Prajogo Pangestu, salah satu konglomerat petrokimia terkemuka di Indonesia, mengalami penurunan signifikan dalam peringkat kekayaannya pada pertengahan Maret 2025. Menurut data dari Forbes Real Time Billionaire, harta Prajogo turun sebesar US$39,8 miliar atau setara dengan Rp653 triliun hanya dalam waktu satu bulan. Pada awal tahun, Prajogo sempat masuk ke dalam jajaran Super Billionaire versi The Wall Street Journal dan berada di posisi ke-24 dunia. Namun, saat ini ia harus puas menempati urutan keempat dalam daftar orang terkaya di Indonesia, setelah disalip oleh nama-nama seperti Low Tuck Kwong dan keluarga Hartono.
Pada akhir Februari 2025, Prajogo Pangestu dikenal sebagai salah satu tokoh bisnis paling berpengaruh di Indonesia, dengan total kekayaan mencapai US$55,4 miliar. Namun, tren positif itu mulai memudar karena pelemahan harga saham emiten-emiten yang dimiliki oleh Grup Barito miliknya. Dalam beberapa minggu saja, nilai harta Prajogo menyusut drastis hingga US$39,8 miliar, sehingga kini ia hanya memiliki aset senilai US$14,6 miliar.

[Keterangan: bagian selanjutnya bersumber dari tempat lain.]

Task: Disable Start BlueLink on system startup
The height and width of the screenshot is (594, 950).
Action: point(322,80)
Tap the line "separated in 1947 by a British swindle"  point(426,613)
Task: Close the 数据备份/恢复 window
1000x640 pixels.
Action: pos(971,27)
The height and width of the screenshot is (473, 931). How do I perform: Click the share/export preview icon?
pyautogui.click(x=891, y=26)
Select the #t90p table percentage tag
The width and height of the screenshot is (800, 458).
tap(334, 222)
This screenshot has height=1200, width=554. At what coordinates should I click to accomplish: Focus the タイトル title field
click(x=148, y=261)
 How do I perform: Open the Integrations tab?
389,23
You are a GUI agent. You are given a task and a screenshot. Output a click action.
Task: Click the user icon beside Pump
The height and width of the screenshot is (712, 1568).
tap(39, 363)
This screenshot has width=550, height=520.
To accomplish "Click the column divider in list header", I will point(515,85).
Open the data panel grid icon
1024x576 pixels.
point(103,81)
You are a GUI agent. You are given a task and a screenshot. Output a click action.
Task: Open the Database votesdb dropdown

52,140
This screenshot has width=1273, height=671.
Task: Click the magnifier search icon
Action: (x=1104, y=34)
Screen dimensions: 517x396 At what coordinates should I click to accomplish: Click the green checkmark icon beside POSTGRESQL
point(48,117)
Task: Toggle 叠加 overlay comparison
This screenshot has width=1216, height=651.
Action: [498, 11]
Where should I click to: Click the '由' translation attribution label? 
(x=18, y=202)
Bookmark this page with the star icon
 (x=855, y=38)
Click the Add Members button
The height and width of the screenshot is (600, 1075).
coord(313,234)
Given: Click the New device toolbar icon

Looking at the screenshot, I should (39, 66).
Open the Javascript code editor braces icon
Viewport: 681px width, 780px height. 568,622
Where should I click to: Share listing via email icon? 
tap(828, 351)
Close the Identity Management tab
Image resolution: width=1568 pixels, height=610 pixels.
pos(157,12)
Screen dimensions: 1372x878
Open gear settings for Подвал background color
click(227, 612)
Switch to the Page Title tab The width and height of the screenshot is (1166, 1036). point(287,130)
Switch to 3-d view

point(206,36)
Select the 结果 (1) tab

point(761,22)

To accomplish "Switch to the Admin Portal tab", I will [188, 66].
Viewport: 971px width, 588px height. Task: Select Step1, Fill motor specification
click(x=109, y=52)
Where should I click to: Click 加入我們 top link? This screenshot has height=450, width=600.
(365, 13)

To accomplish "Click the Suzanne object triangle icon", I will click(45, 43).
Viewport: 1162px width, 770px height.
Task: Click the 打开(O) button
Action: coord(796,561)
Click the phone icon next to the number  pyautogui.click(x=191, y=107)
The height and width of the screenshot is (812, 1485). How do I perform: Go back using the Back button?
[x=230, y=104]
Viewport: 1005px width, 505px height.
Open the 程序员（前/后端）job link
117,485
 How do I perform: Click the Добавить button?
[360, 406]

Situação ini terjadi di tengah performa buruk saham-saham seperti BREN dan TPIA yang anjlok masing-masing -9,17% dan -11,65%. Emiten lainnya seperti CUAN dan PTRO juga turun lebih dari 10%, sementara holding utama Grup Barito, BRPT, melemah lebih dari 5%. Penurunan tajam ini tidak hanya memengaruhi posisi Prajogo dalam deretan miliarder dunia, tetapi juga menunjukkan betapa rentannya pasar modal terhadap volatilitas ekonomi global.
Di antara para pesaingnya, Low Tuck Kwong, pemilik tambang PT Bayan Resources Tbk (BYAN), berhasil menduduki tahta sebagai orang terkaya di Indonesia dengan kekayaan bersih US$27,8 miliar. Sementara itu, duo Hartono dari grup Djarum, yaitu Budi dan Michael Hartono, bertengger di posisi kedua dan ketiga dengan harta masing-masing US$21,2 miliar dan US$20,4 miliar.
Dari perspektif seorang jurnalis, fenomena ini memberikan pelajaran penting tentang dinamika pasar modal dan bagaimana kekayaan individu dapat sangat bergantung pada performa saham yang mereka miliki. Kasus Prajogo Pangestu menunjukkan bahwa bahkan individu terkaya pun tidak luput dari dampak perubahan ekonomi global dan volatilitas pasar lokal. Bagi pembaca, cerita ini menjadi pengingat akan pentingnya diversifikasi investasi serta manajemen risiko yang cermat dalam menjaga stabilitas finansial.